**EXERCISE AIM**
Rewrite the entries, from their first line through the line containing "click(95, 128)", as a JSON list of strings with one string per line, omitting blank lines.

_____

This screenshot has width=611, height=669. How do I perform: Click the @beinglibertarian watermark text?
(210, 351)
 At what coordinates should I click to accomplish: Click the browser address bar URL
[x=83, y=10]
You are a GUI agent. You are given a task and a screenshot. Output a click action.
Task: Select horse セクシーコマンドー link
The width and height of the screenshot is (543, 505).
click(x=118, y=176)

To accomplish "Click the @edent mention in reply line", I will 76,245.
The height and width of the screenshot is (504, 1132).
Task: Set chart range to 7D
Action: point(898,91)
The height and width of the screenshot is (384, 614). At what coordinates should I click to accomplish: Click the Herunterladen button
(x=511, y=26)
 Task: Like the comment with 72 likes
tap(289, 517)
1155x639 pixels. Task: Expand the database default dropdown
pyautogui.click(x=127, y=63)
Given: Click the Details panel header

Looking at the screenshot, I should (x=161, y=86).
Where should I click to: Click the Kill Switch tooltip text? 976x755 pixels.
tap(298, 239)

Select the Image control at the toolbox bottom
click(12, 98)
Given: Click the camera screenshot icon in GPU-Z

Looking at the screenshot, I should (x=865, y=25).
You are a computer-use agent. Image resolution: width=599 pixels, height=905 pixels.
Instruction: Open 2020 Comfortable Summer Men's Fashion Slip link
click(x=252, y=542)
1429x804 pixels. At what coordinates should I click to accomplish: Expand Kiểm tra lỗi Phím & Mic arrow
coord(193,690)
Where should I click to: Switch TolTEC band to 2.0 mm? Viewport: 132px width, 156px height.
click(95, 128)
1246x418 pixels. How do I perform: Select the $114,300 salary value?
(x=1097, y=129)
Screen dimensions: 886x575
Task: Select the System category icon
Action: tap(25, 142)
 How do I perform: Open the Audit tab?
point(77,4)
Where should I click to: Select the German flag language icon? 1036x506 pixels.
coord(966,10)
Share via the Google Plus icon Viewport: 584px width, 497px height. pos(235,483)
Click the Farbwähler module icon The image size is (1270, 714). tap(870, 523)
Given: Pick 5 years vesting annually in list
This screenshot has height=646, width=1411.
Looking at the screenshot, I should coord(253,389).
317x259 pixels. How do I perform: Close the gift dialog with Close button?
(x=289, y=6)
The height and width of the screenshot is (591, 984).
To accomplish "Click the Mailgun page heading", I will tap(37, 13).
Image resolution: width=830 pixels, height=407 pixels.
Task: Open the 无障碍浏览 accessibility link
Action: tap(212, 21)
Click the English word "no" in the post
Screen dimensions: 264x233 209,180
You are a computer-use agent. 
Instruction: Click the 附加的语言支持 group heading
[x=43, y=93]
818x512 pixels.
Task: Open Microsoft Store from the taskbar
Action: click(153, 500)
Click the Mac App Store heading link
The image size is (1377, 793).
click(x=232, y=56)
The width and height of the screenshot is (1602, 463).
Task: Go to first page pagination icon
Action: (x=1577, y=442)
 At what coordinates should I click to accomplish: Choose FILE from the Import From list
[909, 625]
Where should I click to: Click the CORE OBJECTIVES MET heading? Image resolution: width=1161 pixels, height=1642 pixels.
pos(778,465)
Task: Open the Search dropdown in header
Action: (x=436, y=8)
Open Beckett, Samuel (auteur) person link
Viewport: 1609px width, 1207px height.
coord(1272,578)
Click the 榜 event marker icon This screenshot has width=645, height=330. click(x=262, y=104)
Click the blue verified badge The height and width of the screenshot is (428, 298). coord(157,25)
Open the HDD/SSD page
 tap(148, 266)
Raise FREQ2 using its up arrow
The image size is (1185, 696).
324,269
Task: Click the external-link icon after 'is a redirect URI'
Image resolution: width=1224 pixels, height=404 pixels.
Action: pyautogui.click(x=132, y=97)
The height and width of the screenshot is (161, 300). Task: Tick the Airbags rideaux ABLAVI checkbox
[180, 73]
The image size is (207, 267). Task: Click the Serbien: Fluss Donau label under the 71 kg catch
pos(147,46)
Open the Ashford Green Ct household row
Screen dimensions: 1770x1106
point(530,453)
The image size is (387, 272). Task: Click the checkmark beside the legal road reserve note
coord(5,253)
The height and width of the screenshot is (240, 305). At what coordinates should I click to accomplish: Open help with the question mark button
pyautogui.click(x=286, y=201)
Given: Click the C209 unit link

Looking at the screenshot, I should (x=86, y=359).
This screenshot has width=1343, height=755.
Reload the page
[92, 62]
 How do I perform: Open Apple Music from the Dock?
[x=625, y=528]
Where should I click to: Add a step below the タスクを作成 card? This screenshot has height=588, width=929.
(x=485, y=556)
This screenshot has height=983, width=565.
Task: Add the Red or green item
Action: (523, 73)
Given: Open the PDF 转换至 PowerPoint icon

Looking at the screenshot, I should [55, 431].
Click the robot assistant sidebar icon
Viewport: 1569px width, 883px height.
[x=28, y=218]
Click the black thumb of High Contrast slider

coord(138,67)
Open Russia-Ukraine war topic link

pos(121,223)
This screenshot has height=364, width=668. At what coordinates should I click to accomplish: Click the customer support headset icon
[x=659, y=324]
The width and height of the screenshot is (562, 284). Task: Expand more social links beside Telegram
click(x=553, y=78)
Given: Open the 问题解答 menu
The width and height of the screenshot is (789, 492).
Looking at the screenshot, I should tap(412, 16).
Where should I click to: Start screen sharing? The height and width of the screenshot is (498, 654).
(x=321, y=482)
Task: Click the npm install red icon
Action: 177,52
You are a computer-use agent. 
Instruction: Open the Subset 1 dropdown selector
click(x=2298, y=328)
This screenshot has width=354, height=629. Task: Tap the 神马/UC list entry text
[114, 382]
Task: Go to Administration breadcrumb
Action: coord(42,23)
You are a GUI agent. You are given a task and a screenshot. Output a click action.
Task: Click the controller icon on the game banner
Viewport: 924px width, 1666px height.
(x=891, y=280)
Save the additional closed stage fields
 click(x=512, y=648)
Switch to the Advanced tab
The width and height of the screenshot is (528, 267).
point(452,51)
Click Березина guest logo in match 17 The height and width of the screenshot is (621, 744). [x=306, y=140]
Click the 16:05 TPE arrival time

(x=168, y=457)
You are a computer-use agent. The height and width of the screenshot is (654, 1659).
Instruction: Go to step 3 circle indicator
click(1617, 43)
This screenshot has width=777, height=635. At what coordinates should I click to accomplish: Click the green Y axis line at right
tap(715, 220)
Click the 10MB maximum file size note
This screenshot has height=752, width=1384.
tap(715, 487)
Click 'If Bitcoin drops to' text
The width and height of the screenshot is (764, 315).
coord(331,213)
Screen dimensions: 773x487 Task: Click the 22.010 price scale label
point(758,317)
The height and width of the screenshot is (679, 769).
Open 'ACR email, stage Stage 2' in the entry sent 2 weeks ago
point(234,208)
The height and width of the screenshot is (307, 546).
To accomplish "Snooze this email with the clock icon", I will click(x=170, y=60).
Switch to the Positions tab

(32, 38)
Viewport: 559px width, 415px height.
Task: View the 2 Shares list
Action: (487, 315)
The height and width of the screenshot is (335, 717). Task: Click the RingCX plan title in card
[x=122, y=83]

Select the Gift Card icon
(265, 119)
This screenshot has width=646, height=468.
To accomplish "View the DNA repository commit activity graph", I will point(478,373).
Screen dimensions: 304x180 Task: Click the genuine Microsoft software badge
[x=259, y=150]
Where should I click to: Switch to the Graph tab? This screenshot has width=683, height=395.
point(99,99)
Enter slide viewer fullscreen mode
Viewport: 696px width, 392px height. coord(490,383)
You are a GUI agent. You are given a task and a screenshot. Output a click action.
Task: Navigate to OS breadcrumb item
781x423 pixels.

_____

**RESULT OF THIS EXERCISE**
[
  "This screenshot has width=611, height=669. How do I perform: Click the @beinglibertarian watermark text?",
  "(210, 351)",
  " At what coordinates should I click to accomplish: Click the browser address bar URL",
  "[x=83, y=10]",
  "You are a GUI agent. You are given a task and a screenshot. Output a click action.",
  "Task: Select horse セクシーコマンドー link",
  "The width and height of the screenshot is (543, 505).",
  "click(x=118, y=176)",
  "To accomplish \"Click the @edent mention in reply line\", I will 76,245.",
  "The height and width of the screenshot is (504, 1132).",
  "Task: Set chart range to 7D",
  "Action: point(898,91)",
  "The height and width of the screenshot is (384, 614). At what coordinates should I click to accomplish: Click the Herunterladen button",
  "(x=511, y=26)",
  " Task: Like the comment with 72 likes",
  "tap(289, 517)",
  "1155x639 pixels. Task: Expand the database default dropdown",
  "pyautogui.click(x=127, y=63)",
  "Given: Click the Details panel header",
  "Looking at the screenshot, I should (x=161, y=86).",
  "Where should I click to: Click the Kill Switch tooltip text? 976x755 pixels.",
  "tap(298, 239)",
  "Select the Image control at the toolbox bottom",
  "click(12, 98)",
  "Given: Click the camera screenshot icon in GPU-Z",
  "Looking at the screenshot, I should (x=865, y=25).",
  "You are a computer-use agent. Image resolution: width=599 pixels, height=905 pixels.",
  "Instruction: Open 2020 Comfortable Summer Men's Fashion Slip link",
  "click(x=252, y=542)",
  "1429x804 pixels. At what coordinates should I click to accomplish: Expand Kiểm tra lỗi Phím & Mic arrow",
  "coord(193,690)",
  "Where should I click to: Switch TolTEC band to 2.0 mm? Viewport: 132px width, 156px height.",
  "click(95, 128)"
]